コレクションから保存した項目
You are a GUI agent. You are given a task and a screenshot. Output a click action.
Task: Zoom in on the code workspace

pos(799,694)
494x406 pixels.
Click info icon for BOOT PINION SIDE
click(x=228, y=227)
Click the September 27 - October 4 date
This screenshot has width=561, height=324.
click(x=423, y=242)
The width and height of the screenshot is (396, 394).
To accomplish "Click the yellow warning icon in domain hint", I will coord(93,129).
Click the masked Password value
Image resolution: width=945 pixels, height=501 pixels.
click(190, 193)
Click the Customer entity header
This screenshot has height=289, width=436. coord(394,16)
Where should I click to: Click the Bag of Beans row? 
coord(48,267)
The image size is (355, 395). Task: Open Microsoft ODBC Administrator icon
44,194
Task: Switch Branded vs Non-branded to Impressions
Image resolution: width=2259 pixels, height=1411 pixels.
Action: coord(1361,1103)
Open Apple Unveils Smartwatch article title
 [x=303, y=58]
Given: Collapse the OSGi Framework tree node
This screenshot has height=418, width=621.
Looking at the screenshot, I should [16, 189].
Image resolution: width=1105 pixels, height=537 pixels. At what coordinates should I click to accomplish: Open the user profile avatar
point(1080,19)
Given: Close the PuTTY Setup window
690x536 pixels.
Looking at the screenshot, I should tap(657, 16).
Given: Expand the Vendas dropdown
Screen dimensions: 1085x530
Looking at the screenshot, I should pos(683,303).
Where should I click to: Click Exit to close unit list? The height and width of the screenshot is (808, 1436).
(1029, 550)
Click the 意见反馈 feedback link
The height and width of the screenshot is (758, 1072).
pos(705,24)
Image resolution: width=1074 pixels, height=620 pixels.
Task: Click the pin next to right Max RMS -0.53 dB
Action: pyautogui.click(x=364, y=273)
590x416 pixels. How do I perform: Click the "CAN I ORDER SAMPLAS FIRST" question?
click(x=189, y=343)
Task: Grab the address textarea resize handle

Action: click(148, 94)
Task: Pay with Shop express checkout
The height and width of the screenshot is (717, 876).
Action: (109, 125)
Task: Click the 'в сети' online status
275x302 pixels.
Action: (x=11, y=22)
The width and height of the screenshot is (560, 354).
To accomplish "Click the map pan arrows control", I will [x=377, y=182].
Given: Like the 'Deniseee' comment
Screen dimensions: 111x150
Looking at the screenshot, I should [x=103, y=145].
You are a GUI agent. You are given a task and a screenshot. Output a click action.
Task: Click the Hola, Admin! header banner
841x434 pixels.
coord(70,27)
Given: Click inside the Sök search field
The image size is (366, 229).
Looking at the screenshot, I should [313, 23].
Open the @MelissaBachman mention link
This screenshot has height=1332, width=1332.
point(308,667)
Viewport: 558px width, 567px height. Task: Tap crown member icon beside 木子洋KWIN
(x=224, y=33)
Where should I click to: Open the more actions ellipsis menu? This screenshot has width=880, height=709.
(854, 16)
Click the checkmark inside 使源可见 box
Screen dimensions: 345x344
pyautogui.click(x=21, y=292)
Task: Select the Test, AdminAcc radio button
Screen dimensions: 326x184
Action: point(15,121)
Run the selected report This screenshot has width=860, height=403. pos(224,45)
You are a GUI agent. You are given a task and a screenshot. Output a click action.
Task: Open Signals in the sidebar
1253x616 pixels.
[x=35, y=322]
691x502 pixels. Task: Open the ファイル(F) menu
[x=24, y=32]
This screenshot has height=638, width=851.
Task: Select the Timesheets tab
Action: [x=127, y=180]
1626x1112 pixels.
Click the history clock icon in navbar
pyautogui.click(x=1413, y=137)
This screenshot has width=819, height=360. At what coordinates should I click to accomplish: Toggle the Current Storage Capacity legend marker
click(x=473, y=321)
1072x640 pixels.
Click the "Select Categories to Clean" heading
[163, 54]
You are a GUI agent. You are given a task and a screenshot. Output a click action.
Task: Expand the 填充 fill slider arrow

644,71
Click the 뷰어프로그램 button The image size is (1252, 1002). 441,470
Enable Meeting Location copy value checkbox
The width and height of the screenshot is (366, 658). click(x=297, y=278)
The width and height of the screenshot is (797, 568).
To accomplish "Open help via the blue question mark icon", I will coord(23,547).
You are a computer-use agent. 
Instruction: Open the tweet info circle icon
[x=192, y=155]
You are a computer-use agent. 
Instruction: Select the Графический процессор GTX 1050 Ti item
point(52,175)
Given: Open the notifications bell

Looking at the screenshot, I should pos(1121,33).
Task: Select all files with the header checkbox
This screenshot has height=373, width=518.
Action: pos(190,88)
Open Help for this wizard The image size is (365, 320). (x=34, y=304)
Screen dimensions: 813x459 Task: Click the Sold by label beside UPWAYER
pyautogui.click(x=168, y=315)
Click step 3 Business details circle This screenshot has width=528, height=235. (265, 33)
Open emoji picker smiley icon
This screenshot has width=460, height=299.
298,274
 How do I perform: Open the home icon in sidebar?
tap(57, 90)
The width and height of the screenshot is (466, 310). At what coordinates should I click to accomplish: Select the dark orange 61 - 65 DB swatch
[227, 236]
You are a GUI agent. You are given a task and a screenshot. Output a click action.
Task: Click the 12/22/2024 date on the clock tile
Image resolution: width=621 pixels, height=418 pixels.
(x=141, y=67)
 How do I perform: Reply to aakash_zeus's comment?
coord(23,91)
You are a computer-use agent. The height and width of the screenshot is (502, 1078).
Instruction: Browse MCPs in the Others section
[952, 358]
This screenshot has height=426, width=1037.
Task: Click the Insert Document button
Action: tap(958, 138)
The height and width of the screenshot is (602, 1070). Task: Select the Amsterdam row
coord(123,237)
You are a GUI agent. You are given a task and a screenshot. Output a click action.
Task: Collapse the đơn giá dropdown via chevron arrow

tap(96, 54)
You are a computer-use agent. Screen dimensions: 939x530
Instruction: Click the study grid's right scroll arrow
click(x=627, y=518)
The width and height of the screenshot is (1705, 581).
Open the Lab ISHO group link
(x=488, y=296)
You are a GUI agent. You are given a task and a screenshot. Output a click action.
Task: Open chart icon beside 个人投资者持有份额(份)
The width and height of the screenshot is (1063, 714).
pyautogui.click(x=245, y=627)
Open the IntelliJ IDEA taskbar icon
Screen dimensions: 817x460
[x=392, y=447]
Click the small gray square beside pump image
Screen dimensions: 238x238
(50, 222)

課題
すべてのエントリについて、「GUI agent」を「screen agent」に変え、ほかの部分は一切変えずに書き直すこと。

解答
You are a screen agent. You are given a task and a screenshot. Output a click action.
Task: Zoom in on the code workspace

pos(799,694)
494x406 pixels.
Click info icon for BOOT PINION SIDE
click(x=228, y=227)
Click the September 27 - October 4 date
This screenshot has width=561, height=324.
click(x=423, y=242)
The width and height of the screenshot is (396, 394).
To accomplish "Click the yellow warning icon in domain hint", I will coord(93,129).
Click the masked Password value
Image resolution: width=945 pixels, height=501 pixels.
click(190, 193)
Click the Customer entity header
This screenshot has height=289, width=436. coord(394,16)
Where should I click to: Click the Bag of Beans row? 
coord(48,267)
The image size is (355, 395). Task: Open Microsoft ODBC Administrator icon
44,194
Task: Switch Branded vs Non-branded to Impressions
Image resolution: width=2259 pixels, height=1411 pixels.
Action: coord(1361,1103)
Open Apple Unveils Smartwatch article title
 [x=303, y=58]
Given: Collapse the OSGi Framework tree node
This screenshot has height=418, width=621.
Looking at the screenshot, I should [16, 189].
Image resolution: width=1105 pixels, height=537 pixels. At what coordinates should I click to accomplish: Open the user profile avatar
point(1080,19)
Given: Close the PuTTY Setup window
690x536 pixels.
Looking at the screenshot, I should tap(657, 16).
Given: Expand the Vendas dropdown
Screen dimensions: 1085x530
Looking at the screenshot, I should pos(683,303).
Where should I click to: Click Exit to close unit list? The height and width of the screenshot is (808, 1436).
(1029, 550)
Click the 意见反馈 feedback link
The height and width of the screenshot is (758, 1072).
pos(705,24)
Image resolution: width=1074 pixels, height=620 pixels.
Task: Click the pin next to right Max RMS -0.53 dB
Action: pyautogui.click(x=364, y=273)
590x416 pixels. How do I perform: Click the "CAN I ORDER SAMPLAS FIRST" question?
click(x=189, y=343)
Task: Grab the address textarea resize handle

Action: click(148, 94)
Task: Pay with Shop express checkout
The height and width of the screenshot is (717, 876).
Action: (109, 125)
Task: Click the 'в сети' online status
275x302 pixels.
Action: (x=11, y=22)
The width and height of the screenshot is (560, 354).
To accomplish "Click the map pan arrows control", I will [x=377, y=182].
Given: Like the 'Deniseee' comment
Screen dimensions: 111x150
Looking at the screenshot, I should [x=103, y=145].
You are a screen agent. You are given a task and a screenshot. Output a click action.
Task: Click the Hola, Admin! header banner
841x434 pixels.
coord(70,27)
Given: Click inside the Sök search field
The image size is (366, 229).
Looking at the screenshot, I should [313, 23].
Open the @MelissaBachman mention link
This screenshot has height=1332, width=1332.
point(308,667)
Viewport: 558px width, 567px height. Task: Tap crown member icon beside 木子洋KWIN
(x=224, y=33)
Where should I click to: Open the more actions ellipsis menu? This screenshot has width=880, height=709.
(854, 16)
Click the checkmark inside 使源可见 box
Screen dimensions: 345x344
pyautogui.click(x=21, y=292)
Task: Select the Test, AdminAcc radio button
Screen dimensions: 326x184
Action: point(15,121)
Run the selected report This screenshot has width=860, height=403. pos(224,45)
You are a screen agent. You are given a task and a screenshot. Output a click action.
Task: Open Signals in the sidebar
1253x616 pixels.
[x=35, y=322]
691x502 pixels. Task: Open the ファイル(F) menu
[x=24, y=32]
This screenshot has height=638, width=851.
Task: Select the Timesheets tab
Action: [x=127, y=180]
1626x1112 pixels.
Click the history clock icon in navbar
pyautogui.click(x=1413, y=137)
This screenshot has width=819, height=360. At what coordinates should I click to accomplish: Toggle the Current Storage Capacity legend marker
click(x=473, y=321)
1072x640 pixels.
Click the "Select Categories to Clean" heading
[163, 54]
You are a screen agent. You are given a task and a screenshot. Output a click action.
Task: Expand the 填充 fill slider arrow

644,71
Click the 뷰어프로그램 button The image size is (1252, 1002). 441,470
Enable Meeting Location copy value checkbox
The width and height of the screenshot is (366, 658). click(x=297, y=278)
The width and height of the screenshot is (797, 568).
To accomplish "Open help via the blue question mark icon", I will coord(23,547).
You are a computer-use agent. 
Instruction: Open the tweet info circle icon
[x=192, y=155]
You are a computer-use agent. 
Instruction: Select the Графический процессор GTX 1050 Ti item
point(52,175)
Given: Open the notifications bell

Looking at the screenshot, I should pos(1121,33).
Task: Select all files with the header checkbox
This screenshot has height=373, width=518.
Action: pos(190,88)
Open Help for this wizard The image size is (365, 320). (x=34, y=304)
Screen dimensions: 813x459 Task: Click the Sold by label beside UPWAYER
pyautogui.click(x=168, y=315)
Click step 3 Business details circle This screenshot has width=528, height=235. (265, 33)
Open emoji picker smiley icon
This screenshot has width=460, height=299.
298,274
 How do I perform: Open the home icon in sidebar?
tap(57, 90)
The width and height of the screenshot is (466, 310). At what coordinates should I click to accomplish: Select the dark orange 61 - 65 DB swatch
[227, 236]
You are a screen agent. You are given a task and a screenshot. Output a click action.
Task: Click the 12/22/2024 date on the clock tile
Image resolution: width=621 pixels, height=418 pixels.
(x=141, y=67)
 How do I perform: Reply to aakash_zeus's comment?
coord(23,91)
You are a computer-use agent. The height and width of the screenshot is (502, 1078).
Instruction: Browse MCPs in the Others section
[952, 358]
This screenshot has height=426, width=1037.
Task: Click the Insert Document button
Action: tap(958, 138)
The height and width of the screenshot is (602, 1070). Task: Select the Amsterdam row
coord(123,237)
You are a screen agent. You are given a task and a screenshot. Output a click action.
Task: Collapse the đơn giá dropdown via chevron arrow

tap(96, 54)
You are a computer-use agent. Screen dimensions: 939x530
Instruction: Click the study grid's right scroll arrow
click(x=627, y=518)
The width and height of the screenshot is (1705, 581).
Open the Lab ISHO group link
(x=488, y=296)
You are a screen agent. You are given a task and a screenshot. Output a click action.
Task: Open chart icon beside 个人投资者持有份额(份)
The width and height of the screenshot is (1063, 714).
pyautogui.click(x=245, y=627)
Open the IntelliJ IDEA taskbar icon
Screen dimensions: 817x460
[x=392, y=447]
Click the small gray square beside pump image
Screen dimensions: 238x238
(50, 222)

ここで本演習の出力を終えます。